French troops will begin withdrawing from Niger “this week,” Paris said Thursday, after a falling-out with the military junta in power since a July coup.
“We will begin our disengagement operation this week, in good order, safely and in coordination with the Nigeriens,” the military headquarters said.
The announcement comes a week after France’s ambassador to Niamey returned home under pressure from the regime.
President Emmanuel Macron announced on September 24 the withdrawal of 1,400 French troops “by the end of the year.”
Paris’ soldiers were in Niger as part of a wider fight against jihadists across the Sahel region.
Some 400 are deployed alongside local troops in northwestern Niger, near its borders with Burkina Faso and Mali.
The “three borders” zone is known as a haven for the Islamic State group.
Soldiers withdrawing from the area would need cover to leave their exposed forward positions, the military headquarters said, possibly including air support from the larger force at an airbase outside the capital Niamey.
The troops have been living with uncertainty since the junta began demanding their departure, with irregular supplies of food and repeated anti-French demonstrations outside the Niamey base.
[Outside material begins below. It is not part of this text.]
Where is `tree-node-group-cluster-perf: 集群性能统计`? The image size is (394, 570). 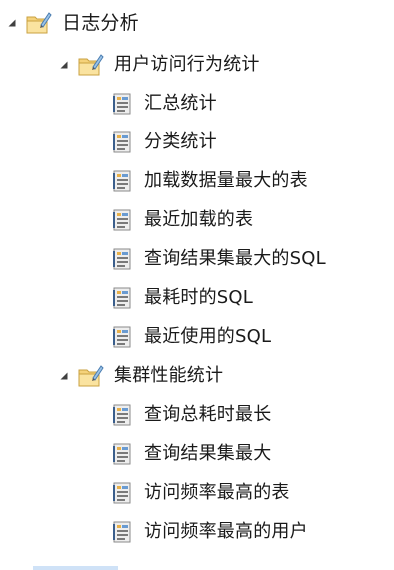
tree-node-group-cluster-perf: 集群性能统计 is located at coordinates (140, 376).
France had reinforced its presence in Niger after another coup-born military regime in Mali demanded its forces’ departure, adding armored vehicles and helicopters to the drones and fighter jets already deployed.
Its troops will now have to withdraw either via Benin to the south — at odds with the junta in Niamey — or Chad to the east, the site of France’s headquarters for the Sahel theatre.
For now, Niamey forbids French flights over its territory.